OPDRACHT:
Wijzig de regels vanaf de regel met "Click Ibrahim Kalin's blue verified badge" tot en met het einde van de items door "document icon" te vervangen door "file icon" en de rest ongewijzigd te laten. Laat de afbeeldingen in je antwoord weg.

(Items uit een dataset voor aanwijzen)
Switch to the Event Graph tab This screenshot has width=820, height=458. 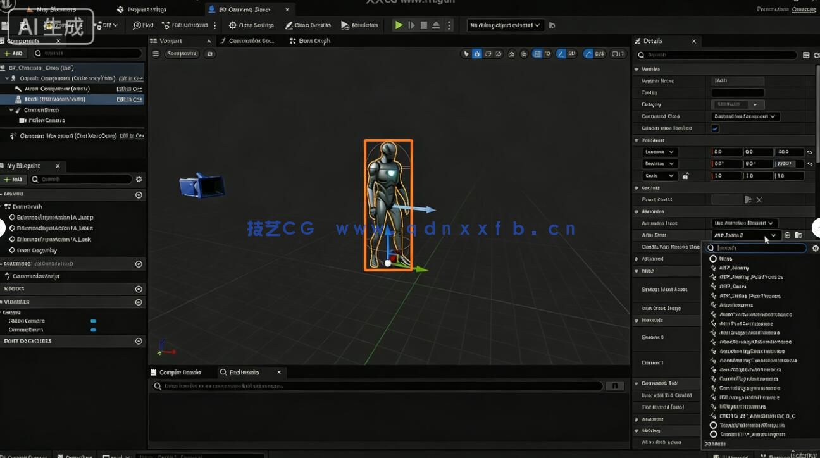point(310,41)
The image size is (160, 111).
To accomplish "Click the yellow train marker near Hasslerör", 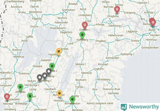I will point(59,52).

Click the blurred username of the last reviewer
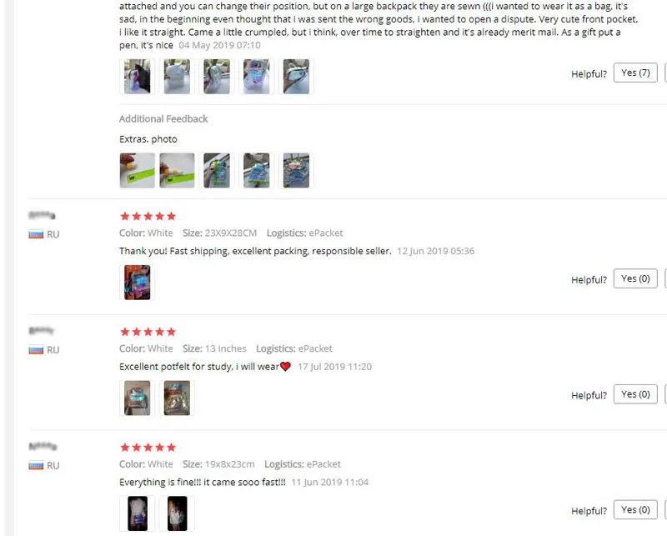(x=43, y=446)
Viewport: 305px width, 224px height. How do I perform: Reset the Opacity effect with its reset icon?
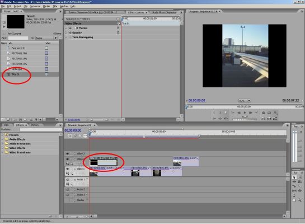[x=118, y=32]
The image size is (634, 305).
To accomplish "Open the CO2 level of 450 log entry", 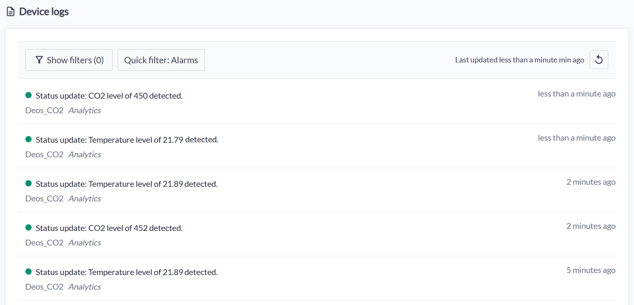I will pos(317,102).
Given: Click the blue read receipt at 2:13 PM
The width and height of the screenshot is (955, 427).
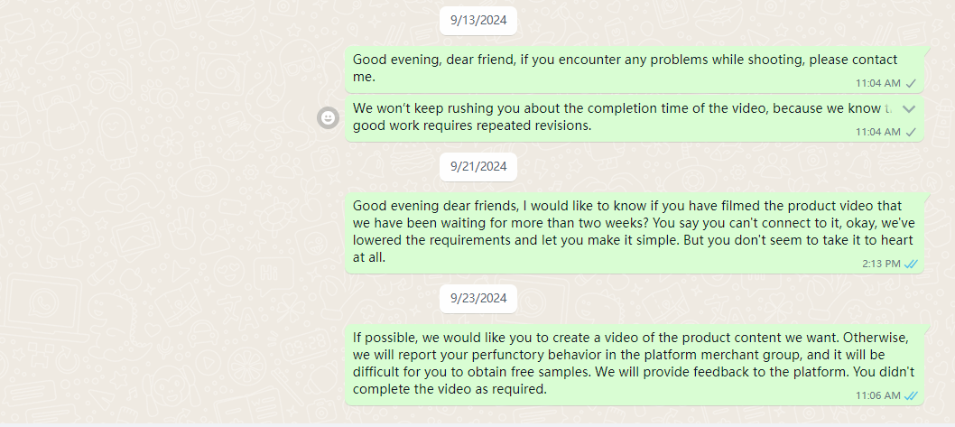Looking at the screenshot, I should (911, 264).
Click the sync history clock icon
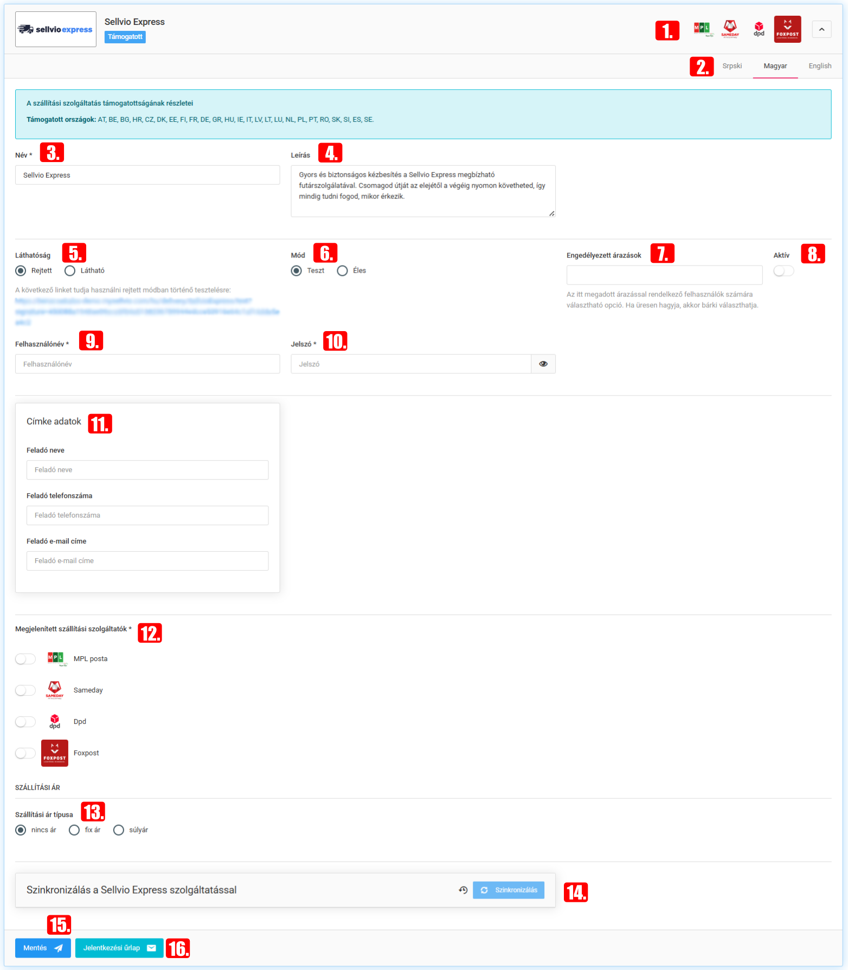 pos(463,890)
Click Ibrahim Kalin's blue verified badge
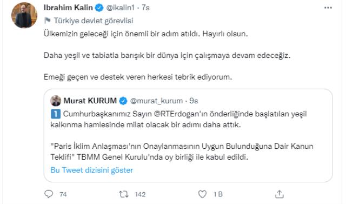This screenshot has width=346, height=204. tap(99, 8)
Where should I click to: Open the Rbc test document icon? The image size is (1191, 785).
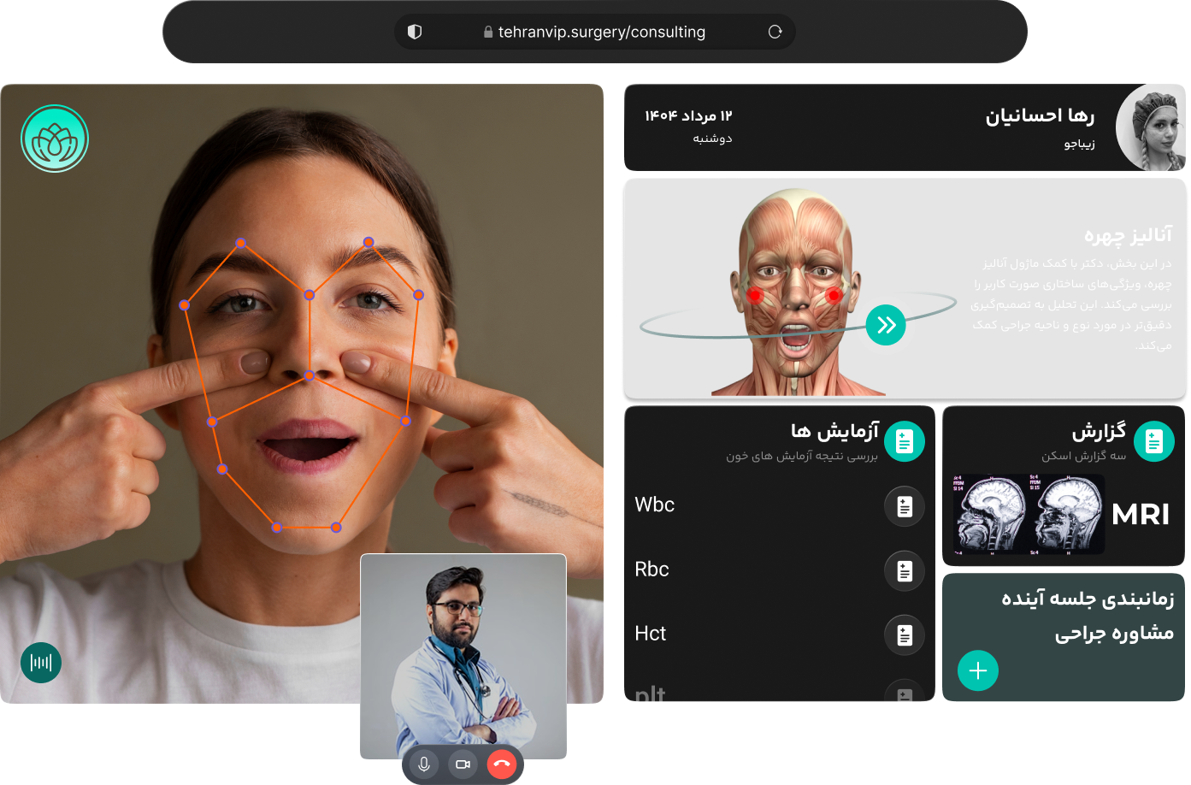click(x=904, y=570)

UITVOER:
Click Ibrahim Kalin's blue verified badge
This screenshot has width=346, height=204. tap(99, 8)
Where should I click to: Open the Rbc test file icon? The image size is (1191, 785).
click(x=904, y=570)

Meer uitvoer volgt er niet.